Brookfield — which took control of Luna Park in 2007 — has appointed CBRE’s Simon Rooney, James Douglas and Paul Ryan to handle the sale campaign.

Mr Rooney said Luna Park was more than just an amusement park.

“It is the beating heart of Sydney with an impressive track-record of long-running events including Halloscream, New Year’s Eve and collaborations with key city-wide festivals such as Sydney Festival, Vivid and Lunar New Year,” he said.

“The sale presents a unique opportunity to secure the Luna Park business in a globally recognised Sydney landmark underpinned by outstanding investment fundamentals and a strong brand.

“Trophy assets such as Luna Park are tightly held and rarely traded, with the campaign providing an opportunity to secure a world-class entertainment, event and experience destination with further upside.”

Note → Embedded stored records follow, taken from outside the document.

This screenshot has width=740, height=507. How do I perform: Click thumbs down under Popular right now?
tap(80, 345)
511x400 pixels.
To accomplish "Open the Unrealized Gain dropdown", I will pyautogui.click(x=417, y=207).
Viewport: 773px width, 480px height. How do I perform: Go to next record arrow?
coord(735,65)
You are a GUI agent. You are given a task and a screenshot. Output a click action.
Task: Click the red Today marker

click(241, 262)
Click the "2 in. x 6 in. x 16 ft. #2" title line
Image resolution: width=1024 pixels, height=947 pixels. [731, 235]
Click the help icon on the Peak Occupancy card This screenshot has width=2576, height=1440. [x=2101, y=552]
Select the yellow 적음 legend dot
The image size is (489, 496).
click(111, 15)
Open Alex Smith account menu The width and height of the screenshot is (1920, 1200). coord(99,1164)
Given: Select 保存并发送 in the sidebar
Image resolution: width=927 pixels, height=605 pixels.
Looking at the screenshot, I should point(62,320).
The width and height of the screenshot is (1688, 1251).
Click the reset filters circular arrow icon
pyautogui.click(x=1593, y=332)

The park features 17 amusement rides, the heritage-listed Coney Island, and 7000 sqm of building floor space — including Sydney’s Immersive Big Top and the Crystal Palace, built in 1935. It also has a 389-space car park.

“As we focus our Australian portfolio on core assets, it’s time for Luna Park to transition to new custodians, who can steer the business through to its next phase of growth and ensure it remains an icon of the harbour city,” Brookfield head of real estate investments Ruban Kaneshamoorthy said.

The amusement park has endured ups and downs since opening amid the Great Depression, including several closures.

In 1979, six children and an adult died when the park’s ghost train was destroyed by fire. The park subsequently closed for several years.

Under New South Wales legislation, the park must remain an entertainment precinct and cannot be redeveloped into residential dwellings.

Luna Park will continue to operate as normal during the sales process.

Expressions of interest in the Luna Park leasehold close in late August.